The Good, The Bad And The Ugly
The best things about LastPass, in addition to providing a central repository of Web site passwords that you can access from any place and any device, is:
- It is remarkably good at finding login forms and properly filling them out.
- It will generate secure passwords for you.
- You can use it to fill out forms, such as order forms, with name, address and other information; you can even have multiple profiles, to fill out forms for business, personal, kids, etc. Again, all this is stored securely.
The things I don’t like about LastPass are:
- It sometimes doesn’t properly record passwords, especially if you are changing a password. I highly recommend that you copy the password for a site, and test logging in for every site you add to LastPass. Trust me, I learned this the hard way. Copy your password, test logging in with LastPass, and make sure it works before you discard the password.
- Its AutoLogin feature — which, as it suggests, will log you in automatically to a Web site, if you opt to set up a site to use it — works well some places, but wreaks havoc on others. For Facebook, Twitter and most Web forums, AutoLogin works great. For shopping sites or other places with lots of forms, it’s a major pain in the butt, and you should opt against using it.

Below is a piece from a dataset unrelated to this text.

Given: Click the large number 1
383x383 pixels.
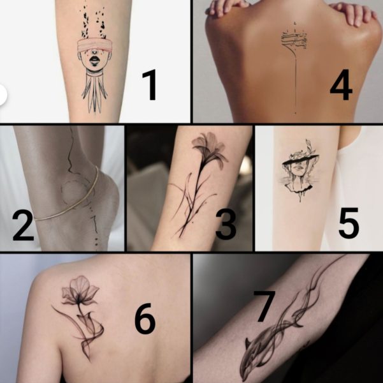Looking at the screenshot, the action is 150,85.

Some hard-to-use / hard-to-understand parts of LastPass are:
- The vault, where passwords are stored, is a bit cumbersome. While I like the ability to group passwords together, there are so many settings and so many things you can do with a password that it can be overwhelming to manage them.
- Using LastPass with a mobile device requires a $12 per year premium service. Actually, I’m OK with that; others might not be, but I like and support the freemium model, especially when the free services work so well.
It took me the better part of a day to visit all the Web sites for which I have login information, generate, record and test new passwords.
But I know now that my online identity is far more secure than it had been; if somehow, the login information I have on a site is compromised, I know that the trouble probably can’t extend past that site, whereas before, a compromise of one site was pretty much an open invitation to compromise everything.